(Passage provided):
Thursday, May 17, 2012

Big Data Refinery Fuels Next-Generation Data Architecture

Since joining Hortonworks at the beginning of the year, a question I’ve heard over and over again is “What is Apache Hadoop and what is it used for?”

There’s clearly a lot of hype [and confusion] in this emerging Big Data market, and it feels as if each new technology, as well as existing technologies, are pushing the meme of all your data are belong to us. It is great to see the wave of innovation occurring across the landscape of SQL, NoSQL, NewSQL, EDW, MPP DBMS, Data Marts, and Apache Hadoop (to name just a few), but enterprises and the market in general can use a healthy dose of clarity on just how to use and interconnect these various technologies in ways that benefit the business.

In my post entitled “7 Key Drivers for the Big Data Market”, I asserted that the Big Data movement is not only about the classic world of transactions, but it factors in the new(er) worlds of interactions and observations. And this new world brings with it a wide range of multi-structured data sources that are forcing a new way of looking at things.

In order to make sense of this emerging space, I’ve created two graphics designed to walk through a vision of a next-generation data architecture. At the highest level, I describe three broad areas of data processing and outline how these areas interconnect.

The three areas are:
  • Business Transactions & Interactions
  • Business Intelligence & Analytics
  • Big Data Refinery
The graphic below illustrates a vision for how these three types of systems can interconnect in ways aimed at deriving maximum value from all forms of data.   

Enterprise IT has been connecting systems via classic ETL processing, as illustrated in Step 1 above, for many years in order to deliver structured and repeatable analysis. In this step, the business determines the questions to ask and IT collects and structures the data needed to answer those questions.

The “Big Data Refinery”, as highlighted in Step 2, is a new system capable of storing, aggregating, and transforming a wide range of multi-structured raw data sources into usable formats that help fuel new insights for the business. The Big Data Refinery provides a cost-effective platform for unlocking the potential value within data and discovering the business questions worth answering with this data. A popular example of big data refining is processing Web logs, clickstreams, social interactions, social feeds, and other user generated data sources into more accurate assessments of customer churn or more effective creation of personalized offers.

(Data provided):
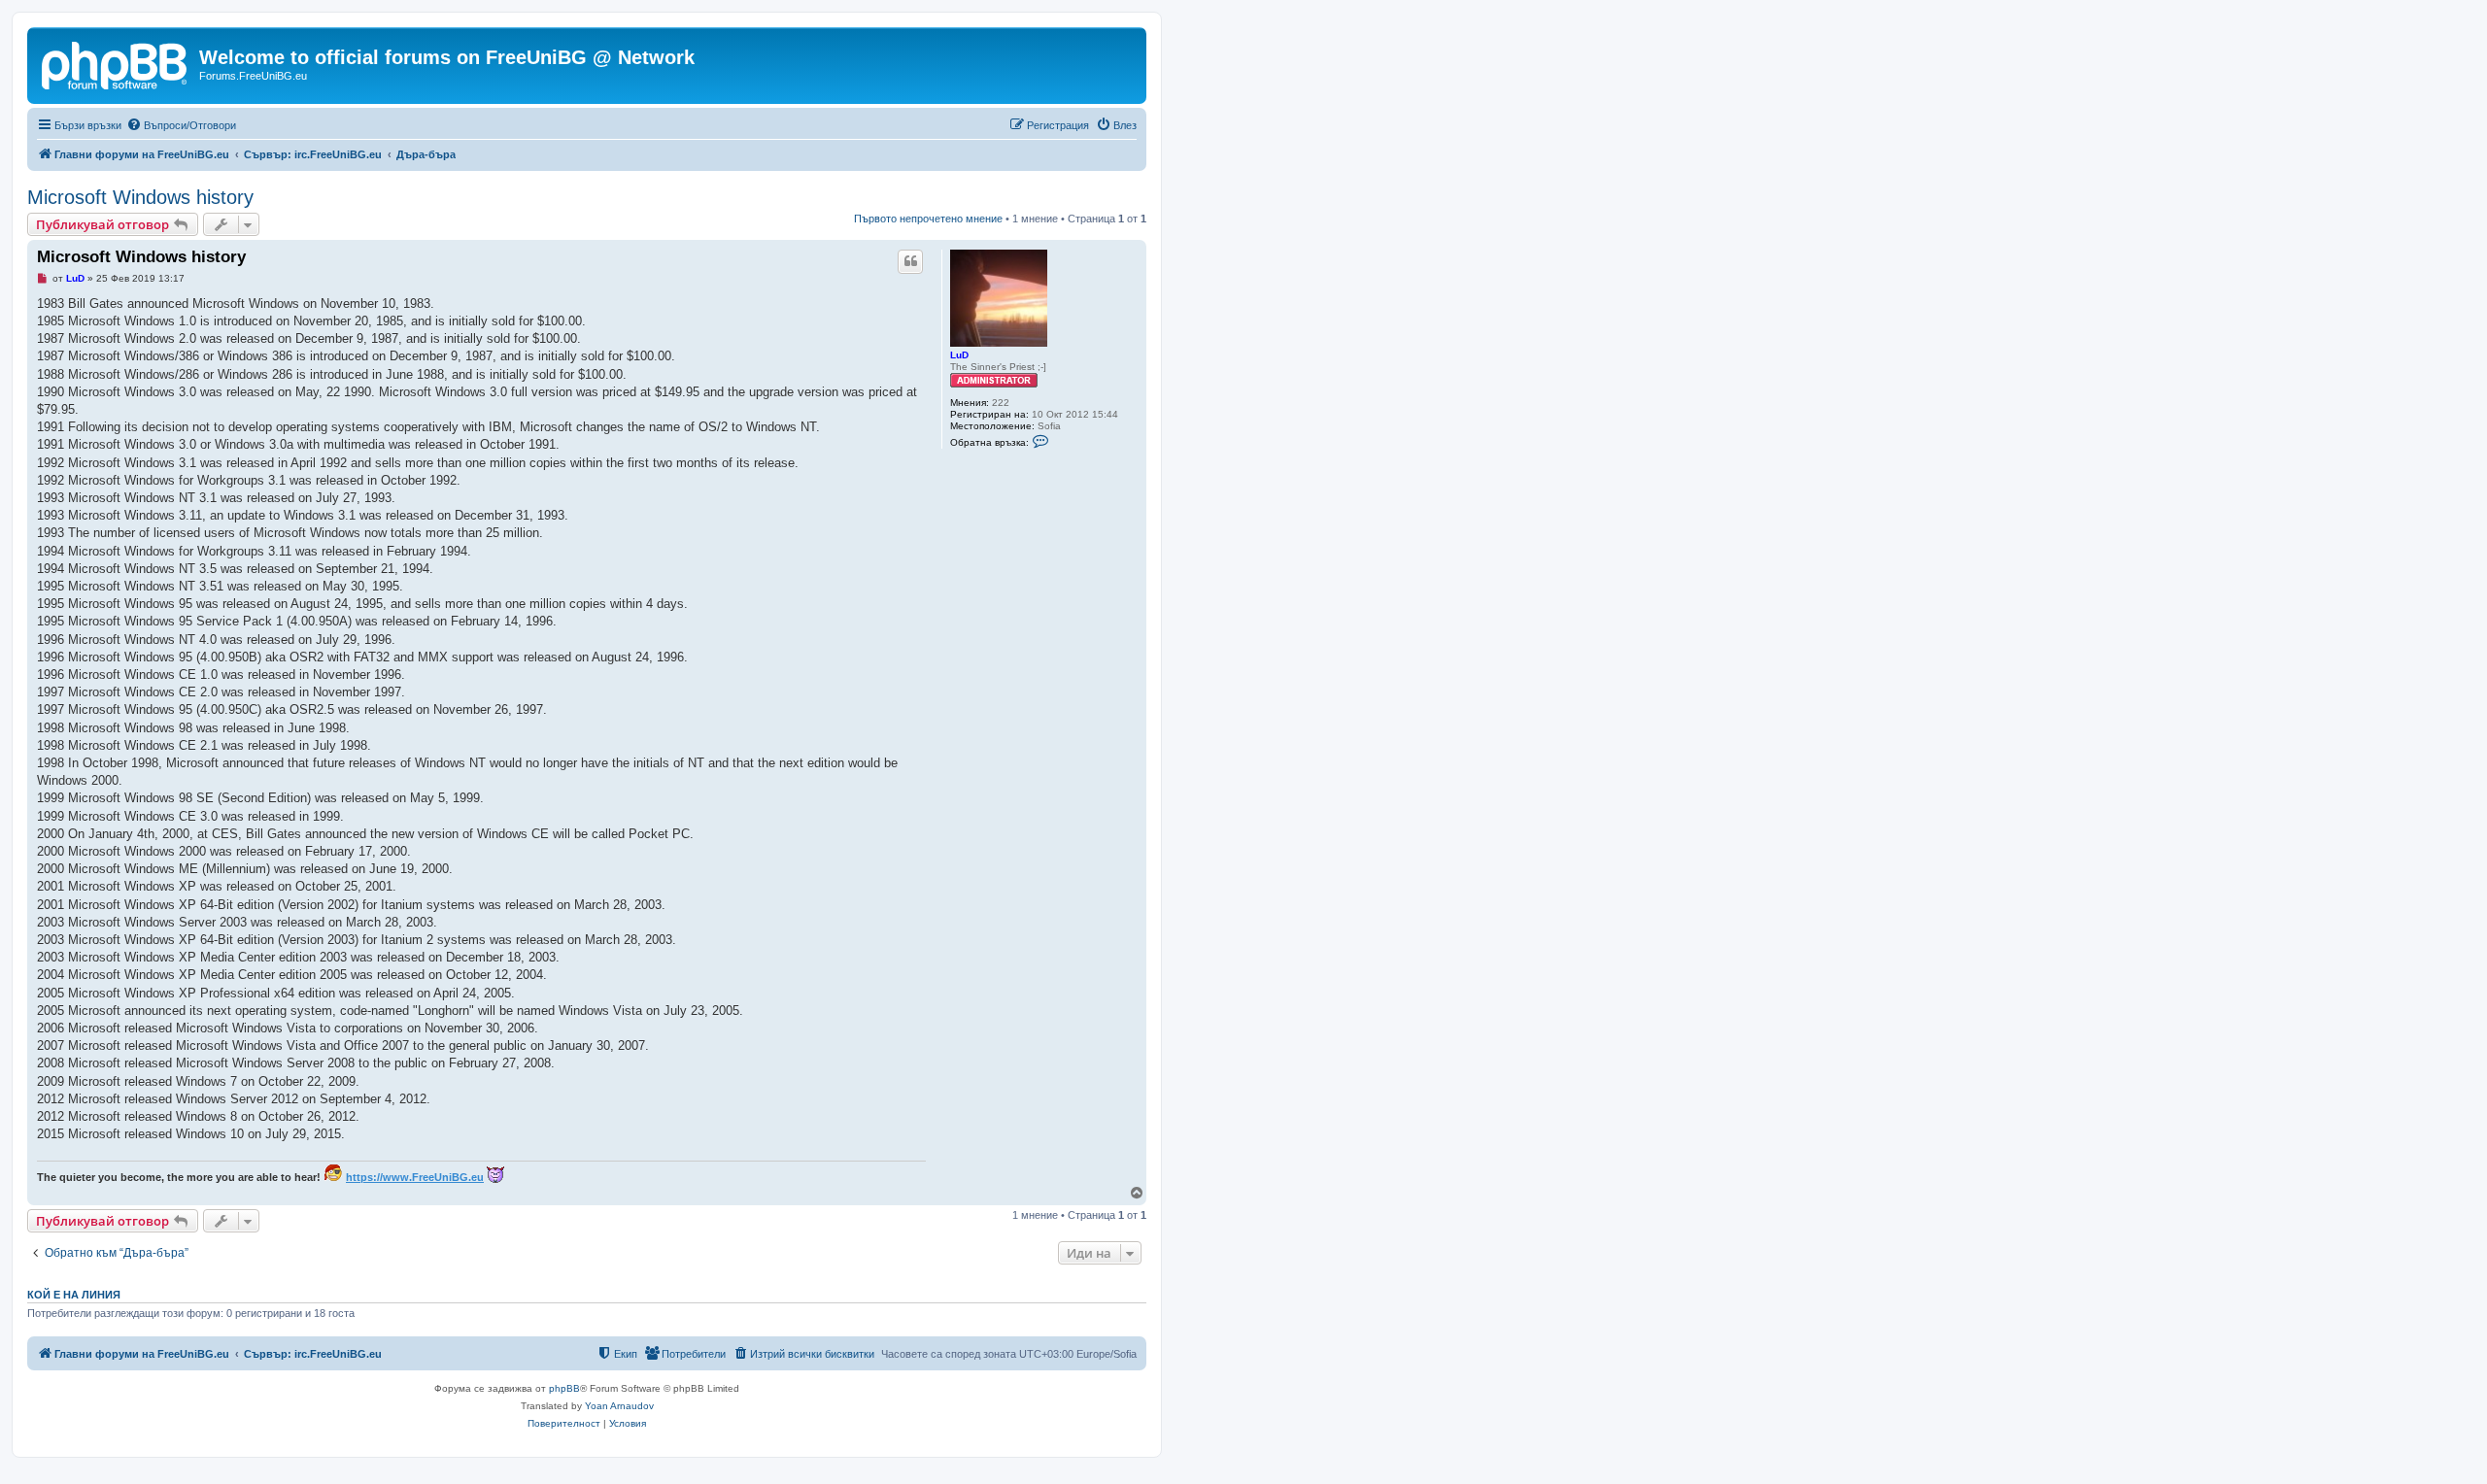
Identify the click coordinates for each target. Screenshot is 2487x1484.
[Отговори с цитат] (910, 261)
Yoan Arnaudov (619, 1405)
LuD (959, 355)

(Given instruction):
In the post on the Big Data Refinery, retype the passage between "In order to make" and "these areas interconnect.", inclusive.

(Response below):
In order to make sense of this emerging space, I’ve created two graphics designed to walk through a vision of a next-generation data architecture. At the highest level, I describe three broad areas of data processing and outline how these areas interconnect.